— Action item —
Starting with the line that has "Task: Click the 2014 Bitcoin -50% cell" and finishing with the line that has "Given: Open snapback", set down each line below exactly. Pictures are not copied.

[Stored records]

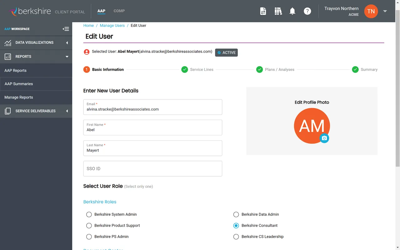400x250 pixels.
Task: Select the Berkshire System Admin role
Action: click(x=89, y=214)
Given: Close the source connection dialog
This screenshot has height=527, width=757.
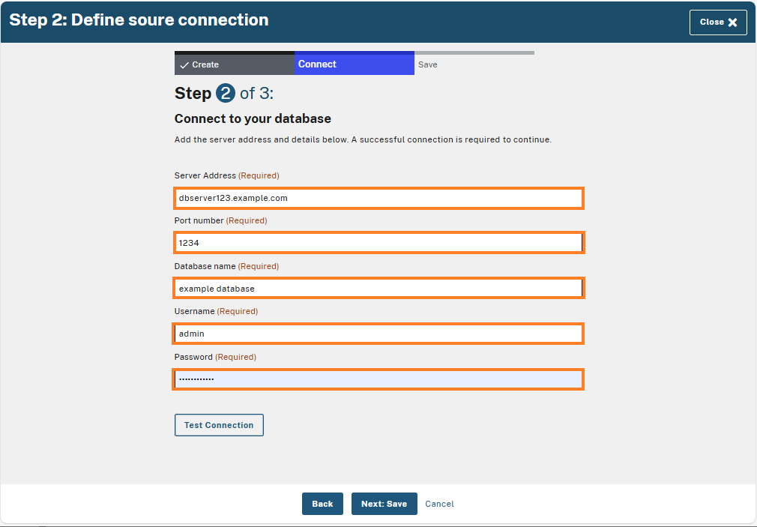Looking at the screenshot, I should pos(717,22).
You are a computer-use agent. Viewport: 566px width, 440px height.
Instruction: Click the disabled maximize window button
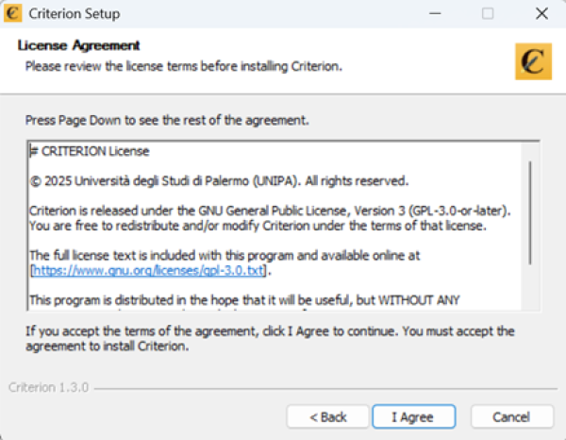[x=488, y=14]
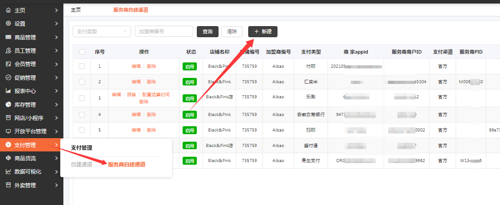This screenshot has width=500, height=205.
Task: Select 服务商自建通道 in the payment submenu
Action: 126,164
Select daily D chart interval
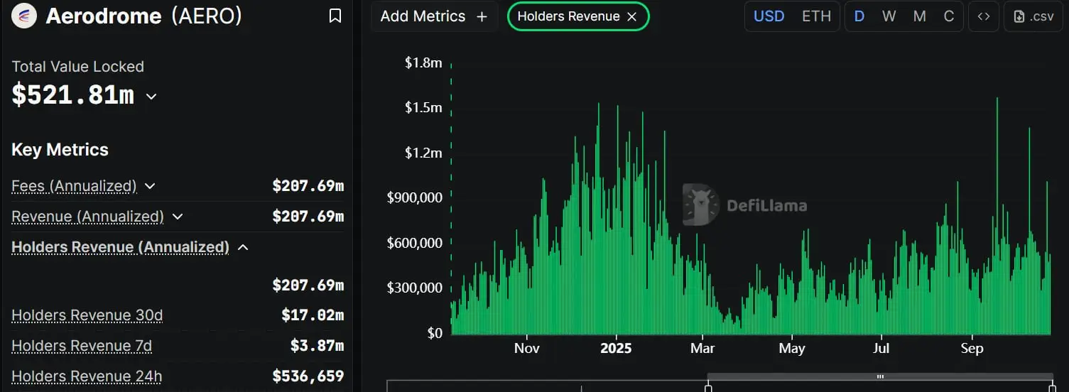Viewport: 1069px width, 392px height. click(859, 16)
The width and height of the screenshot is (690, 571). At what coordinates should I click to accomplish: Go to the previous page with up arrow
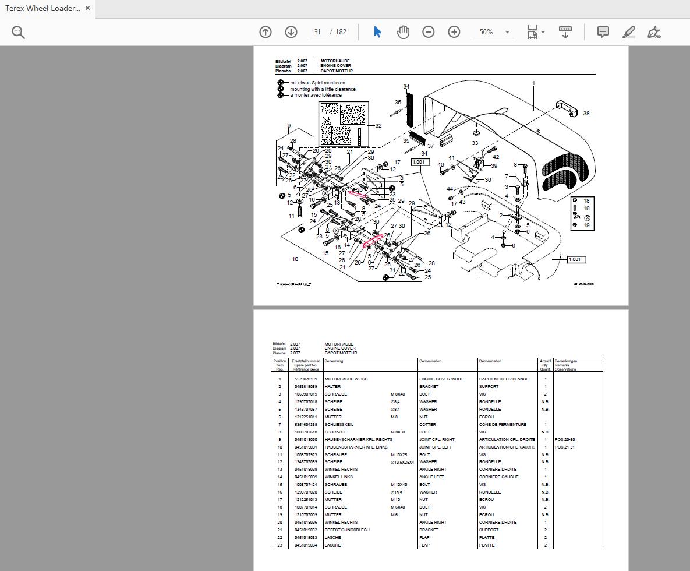266,32
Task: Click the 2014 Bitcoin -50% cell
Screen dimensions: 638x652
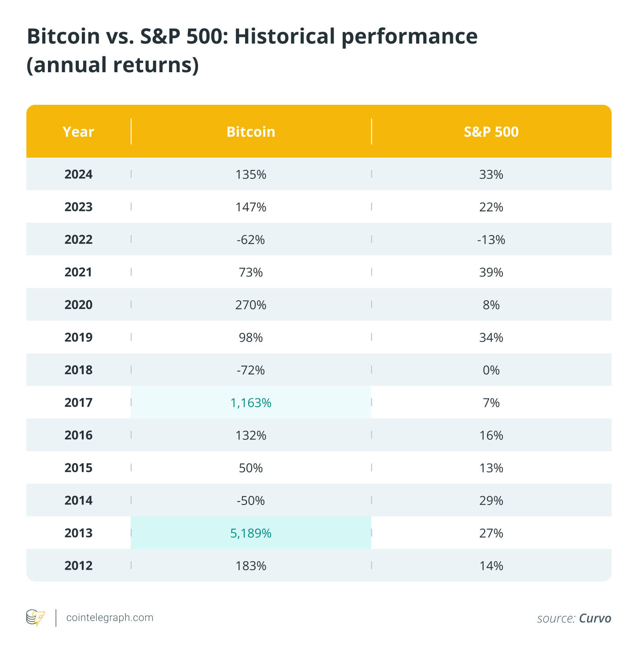Action: point(251,501)
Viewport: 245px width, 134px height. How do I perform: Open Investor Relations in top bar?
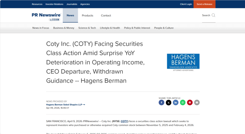click(x=54, y=4)
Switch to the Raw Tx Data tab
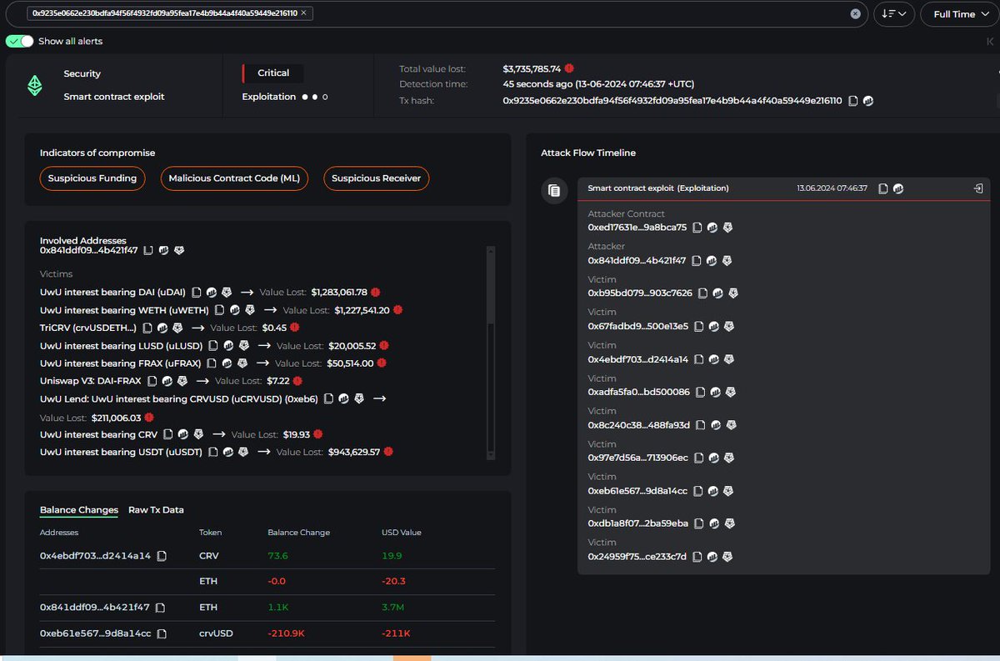The height and width of the screenshot is (661, 1000). click(156, 510)
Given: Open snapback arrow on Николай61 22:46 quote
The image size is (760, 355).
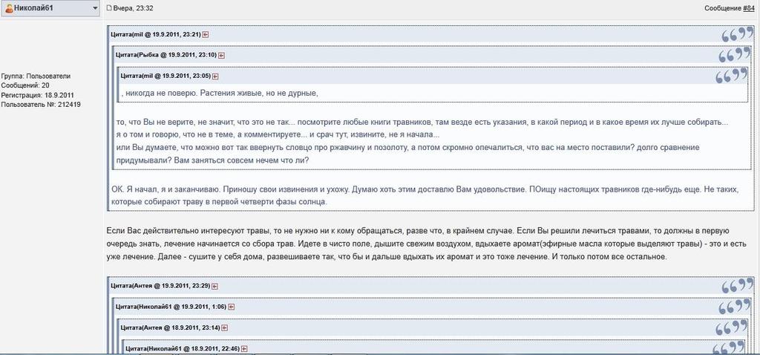Looking at the screenshot, I should (x=244, y=348).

— Answer —
Task: Click the 2014 Bitcoin -50% cell
Screen dimensions: 638x652
Action: point(251,501)
Viewport: 245px width, 134px height. How do I perform: Open Investor Relations in top bar?
click(x=54, y=4)
Switch to the Raw Tx Data tab
The height and width of the screenshot is (661, 1000). click(156, 510)
Given: Open snapback arrow on Николай61 22:46 quote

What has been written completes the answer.